Brecht in Szene gesetzt
Schüler zeigen ein Drama, das im Jahr 1945 in den Wirren des Krieges spielt.
Kempen. Erst ein Sprung in die Zukunft, dann in die Vergangenheit: Im Jahr 2065 wird in Georgien die 25-jährige Mitgliedschaft in der „Eurasischen Union“ gefeiert. Anlässlich dieses Staatsaktes führen Schauspieler Bertolt Brechts „Kaukasischen Kreidekreis“ auf, der 1945 in Georgien spielt.
In den Revolutionswirren Ende des Zweiten Weltkrieges wird ein Gouverneur gestürzt und ermordet. Seine Frau flüchtet vor den feindlichen Truppen und sorgt sich mehr um ihre teuren Kleider als um ihren Säugling, den sie schließlich zurücklässt. Die Dienstmagd Grusche (Nicole Weber) nimmt sich des Kindes an und flüchtet mit ihm in die Berge.

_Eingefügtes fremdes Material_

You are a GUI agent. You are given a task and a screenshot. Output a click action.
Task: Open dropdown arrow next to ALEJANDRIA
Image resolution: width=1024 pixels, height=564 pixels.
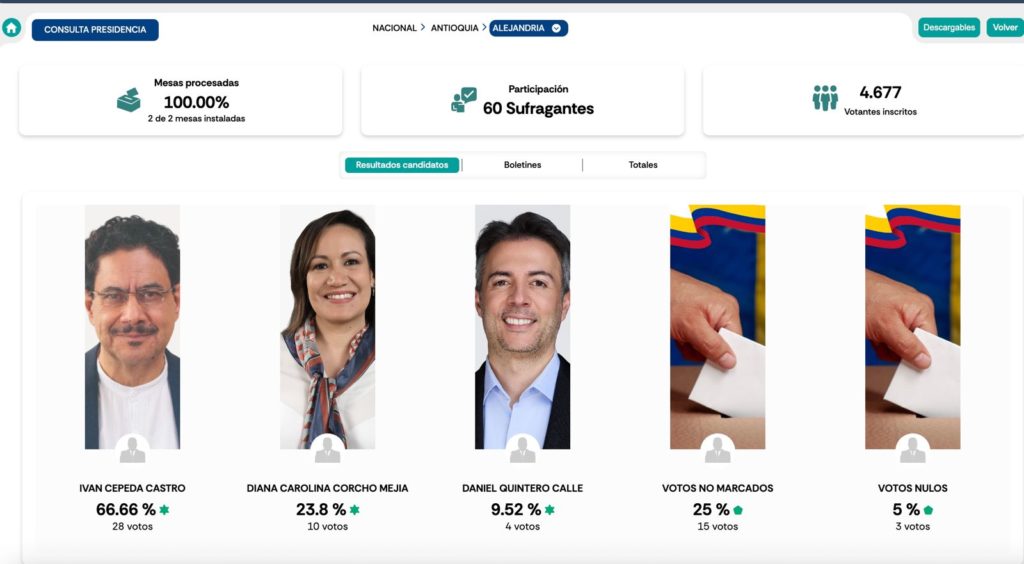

Der 17-köpfige Literaturkurs, bestehend aus Oberstufenschülern des Thomaeums, setzt gekonnt Brechts Drama in Szene. Unter der Leitung von Lehrerin Brigitte Nienhaus wird nach den strengen Regeln des Epischen Theaters agiert. Brecht möchte durch den Verfremdungs-Effekt (kurz V-Effekt) den Zuschauer immer wieder spüren lassen, dass es sich nur um eine Inszenierung handelt. Dadurch will er das emotionale Abtauchen des Zuschauers in das Stück unterbinden, um ihn so zu einem kritischen und unabhängigen Beobachter zu machen.
Elemente dieser Stilrichtung sind zum Beispiel ein funktionales, einfaches Bühnenbild oder der sichtbare Rollentausch auf der Bühne. So verwundert es nicht, dass gelegentlich die Souffleuse auf die Bühne kommt, oder dass die Erzählerin (Lisa Börnig) in verschiedene Rollen schlüpft. Nachdem Grusche mit dem Kind zu ihrem Bruder (Malte Pawlik) geflüchtet ist, heiratet sie den scheinbar totkranken Jussup (Valon Salihu) auf dem Sterbebett. Sie erhofft sich dadurch gültige Papiere für sich und ihr Kind. Doch kaum ist der Krieg vorbei, erfreut sich ihr Ehemann bester Gesundheit.
Grusches Verlobter Simon (Lennard Pins) kehrt aus den Kämpfen zurück, und auch die Gouvernersfrau (Lisanne Küppers) taucht wieder auf. Diese will nun das Kind zurück, wobei es ihr hauptsächlich auf das Erbe ankommt. Über den Fall soll Azdak (Philipp Loyen) entscheiden, der ohne juristisches Wissen während der Revolution auf dem Richterstuhl gelandet ist. Er lässt seinen Gehilfen (Lauritz Novotny) einen Kreidekreis um das Kind ziehen. Um die Mutterschaft zu klären, sollen beide Frauen gleichzeitig versuchen, das Kind aus dem Kreis zu sich zu ziehen. Wer wird gewinnen?
Mit dem „Kaukasischen Kreidekreis“ verabschiedet sich Nienhaus nach 19 Jahren Schultheater und über 60 Stücken vom Thomaeum.